§ **Required action**: Using the data below, find how many lines include the word "computer" and report that figure alone.

§ **Entries supplied**:
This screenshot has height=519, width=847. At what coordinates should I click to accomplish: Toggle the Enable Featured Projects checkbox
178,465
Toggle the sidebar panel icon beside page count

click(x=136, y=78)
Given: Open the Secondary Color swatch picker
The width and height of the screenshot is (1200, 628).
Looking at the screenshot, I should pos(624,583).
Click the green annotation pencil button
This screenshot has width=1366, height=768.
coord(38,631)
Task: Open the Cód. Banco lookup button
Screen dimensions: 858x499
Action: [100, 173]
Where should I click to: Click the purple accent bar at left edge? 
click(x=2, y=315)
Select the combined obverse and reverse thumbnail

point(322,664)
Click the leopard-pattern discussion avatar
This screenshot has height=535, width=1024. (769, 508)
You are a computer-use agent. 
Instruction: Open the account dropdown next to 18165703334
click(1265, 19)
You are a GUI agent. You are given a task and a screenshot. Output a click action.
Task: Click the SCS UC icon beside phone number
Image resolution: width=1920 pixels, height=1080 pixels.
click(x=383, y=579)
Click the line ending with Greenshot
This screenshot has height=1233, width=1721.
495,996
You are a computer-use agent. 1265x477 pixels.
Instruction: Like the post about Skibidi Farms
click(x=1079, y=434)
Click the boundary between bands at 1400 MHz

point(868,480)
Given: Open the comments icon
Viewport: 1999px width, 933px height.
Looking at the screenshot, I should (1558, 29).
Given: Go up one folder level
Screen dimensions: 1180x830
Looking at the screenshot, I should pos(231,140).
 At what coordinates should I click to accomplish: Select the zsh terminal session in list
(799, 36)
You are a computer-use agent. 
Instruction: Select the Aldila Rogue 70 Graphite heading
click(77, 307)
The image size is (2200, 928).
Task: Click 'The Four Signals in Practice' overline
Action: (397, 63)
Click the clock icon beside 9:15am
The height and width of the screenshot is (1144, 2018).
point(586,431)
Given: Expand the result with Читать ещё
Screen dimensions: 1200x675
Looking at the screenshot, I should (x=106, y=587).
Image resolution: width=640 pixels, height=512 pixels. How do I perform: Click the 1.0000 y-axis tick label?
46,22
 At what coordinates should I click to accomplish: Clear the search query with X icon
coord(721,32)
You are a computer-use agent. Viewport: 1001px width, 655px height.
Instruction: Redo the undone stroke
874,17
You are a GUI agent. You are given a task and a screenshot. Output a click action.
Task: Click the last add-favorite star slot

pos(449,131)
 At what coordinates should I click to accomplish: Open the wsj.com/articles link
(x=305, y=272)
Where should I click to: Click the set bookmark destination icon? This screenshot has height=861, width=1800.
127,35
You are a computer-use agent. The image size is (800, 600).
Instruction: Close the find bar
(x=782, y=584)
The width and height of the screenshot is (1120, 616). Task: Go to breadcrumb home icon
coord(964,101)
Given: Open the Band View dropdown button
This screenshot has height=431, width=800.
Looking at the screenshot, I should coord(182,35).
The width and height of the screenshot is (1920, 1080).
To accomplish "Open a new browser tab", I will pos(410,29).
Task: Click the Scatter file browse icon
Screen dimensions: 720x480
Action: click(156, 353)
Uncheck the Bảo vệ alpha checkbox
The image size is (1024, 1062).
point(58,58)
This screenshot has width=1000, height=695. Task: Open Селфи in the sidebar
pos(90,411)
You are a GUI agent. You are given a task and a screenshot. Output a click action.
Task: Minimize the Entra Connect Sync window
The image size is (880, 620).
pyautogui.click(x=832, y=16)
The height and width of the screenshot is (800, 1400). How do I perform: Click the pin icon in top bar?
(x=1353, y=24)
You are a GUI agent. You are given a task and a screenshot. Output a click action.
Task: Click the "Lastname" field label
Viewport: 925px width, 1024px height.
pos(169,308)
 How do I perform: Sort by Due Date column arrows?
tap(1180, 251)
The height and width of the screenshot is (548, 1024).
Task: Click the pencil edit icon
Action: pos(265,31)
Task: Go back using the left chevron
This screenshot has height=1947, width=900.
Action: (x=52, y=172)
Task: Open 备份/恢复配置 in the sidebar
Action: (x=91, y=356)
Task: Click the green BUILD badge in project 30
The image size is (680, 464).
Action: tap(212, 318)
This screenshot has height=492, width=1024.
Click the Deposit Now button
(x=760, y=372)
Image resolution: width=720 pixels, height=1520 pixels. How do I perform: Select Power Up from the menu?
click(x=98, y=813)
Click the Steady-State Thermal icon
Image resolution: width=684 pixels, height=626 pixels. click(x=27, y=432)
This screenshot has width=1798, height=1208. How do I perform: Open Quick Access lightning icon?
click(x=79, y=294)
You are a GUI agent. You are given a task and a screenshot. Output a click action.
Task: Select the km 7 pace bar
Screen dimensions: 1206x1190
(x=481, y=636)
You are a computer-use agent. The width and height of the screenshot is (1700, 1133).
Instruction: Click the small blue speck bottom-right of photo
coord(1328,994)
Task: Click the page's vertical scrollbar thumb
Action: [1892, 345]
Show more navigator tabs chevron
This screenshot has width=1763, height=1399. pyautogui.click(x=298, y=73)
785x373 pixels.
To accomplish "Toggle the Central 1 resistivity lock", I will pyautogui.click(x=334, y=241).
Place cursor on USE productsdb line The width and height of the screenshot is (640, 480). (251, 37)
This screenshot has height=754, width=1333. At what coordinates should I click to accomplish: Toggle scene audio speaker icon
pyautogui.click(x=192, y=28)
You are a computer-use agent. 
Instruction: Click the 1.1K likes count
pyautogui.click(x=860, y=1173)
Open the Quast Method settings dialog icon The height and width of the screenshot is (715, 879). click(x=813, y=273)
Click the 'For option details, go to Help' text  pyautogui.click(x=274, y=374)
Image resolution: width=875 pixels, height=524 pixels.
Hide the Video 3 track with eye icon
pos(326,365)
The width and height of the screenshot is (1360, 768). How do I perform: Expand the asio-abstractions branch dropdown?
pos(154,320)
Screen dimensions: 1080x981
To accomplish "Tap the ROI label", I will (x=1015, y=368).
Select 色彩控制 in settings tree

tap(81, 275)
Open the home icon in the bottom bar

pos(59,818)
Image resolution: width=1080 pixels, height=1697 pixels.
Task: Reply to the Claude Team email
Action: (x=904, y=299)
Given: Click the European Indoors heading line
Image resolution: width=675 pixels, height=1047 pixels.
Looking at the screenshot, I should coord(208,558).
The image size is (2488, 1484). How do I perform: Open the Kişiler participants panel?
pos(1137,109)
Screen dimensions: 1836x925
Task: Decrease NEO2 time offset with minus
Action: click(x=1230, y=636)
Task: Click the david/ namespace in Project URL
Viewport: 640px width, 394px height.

§ **Answer for the task**: 7